For more than a year, and without explanation, the government redirected hip-hop site Dajaz1.com to this landing page.

The hip-hop music site the authorities shuttered for more than a year without explanation has lashed out at the recording industry and the federal government, likening the taking of the site to a “digital Guantanamo.”

“Seizing a blog for linking to four songs, even allegedly infringing ones, is equivalent to seizing the printing press of The New York Times because the newspaper, in its concert calendar, refers readers to four concerts where the promoters of those concerts have failed to pay ASCAP for the performance licenses,” Andre Nasib, the site’s owner, wrote in a blog post Monday on the popular dajaz1.com site.

Nasib had originally declined comment when Wired disclosed the backstory of the seizure on Thursday.

According to court records obtained by Wired, federal authorities seized the dajaz1.com site based on assertions from the Recording Industry Association of America that it was linking to four “pre-release” music tracks in November, 2010. The authorities gave it back nearly 13 months later without filing civil or criminal charges because of apparent recording industry delays in confirming infringement, according to the court records, which were unsealed by the Electronic Frontier Foundation, the First Amendment Coalition and Wired.

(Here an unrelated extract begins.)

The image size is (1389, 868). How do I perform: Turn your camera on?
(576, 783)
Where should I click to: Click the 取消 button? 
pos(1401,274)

The records illustrated a secret government process in which a judge granted the government repeated time extensions to build a civil or criminal case against dajaz1.com, one of about 750 domains the government has seized in the last two years in a program known as Operation in Our Sites.

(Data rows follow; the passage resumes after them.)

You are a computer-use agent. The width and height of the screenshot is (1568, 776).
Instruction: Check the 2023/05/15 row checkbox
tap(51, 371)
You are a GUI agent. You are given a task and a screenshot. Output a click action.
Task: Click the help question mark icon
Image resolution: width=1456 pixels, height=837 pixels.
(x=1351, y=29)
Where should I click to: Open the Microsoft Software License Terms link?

Immigrations and Customs Enforcement, a branch of the Department of Homeland Security, has the power to seize web domains engaged in infringing activity under the same forfeiture laws used to seize property like houses, cars and boats allegedly tied to illegal activity such as drug running or gambling.

The authorities seized the site in November 2010 on the word of the RIAA that four songs linked to on the site were unauthorized, the records show. Yet nearly a year later, in September 2011, the government was secretly seeking its third time extension to build its case, largely because it was still waiting for the recording industry to produce evidence, the records show.

All the while, the site’s owner and his attorney were left out of the loop, as the court record was sealed from them and the public. The Dajaz1 site was redirected to a government landing page saying it was seized by customs officials.

The site claims the four songs by Jamie Foxx, Chris Brown, Nelly and Reek Da Villian at the center of the dispute were provided to it by the recording industry.

Federal prosecutors in Los Angeles where the case was handled have declined comment. The Recording Industry Association of America initially declined comment. In an e-mail to Wired late Sunday, however, the RIAA said it “made every attempt” to to assist the investigation “in a complete and prompt manner.”

The RIAA has repeatedly attacked the site for allegedly facilitating wanton copyright infringement of pre-release music, saying dajaz1.com has released “thousands” of unauthorized songs.

Dajaz1 blasted back Monday, saying the “RIAA’s grand and sweeping attacks on dajaz1.com suggest that the RIAA’s powers of demonization far exceed its ability to substantiate its malicious statements with specific, credible facts.”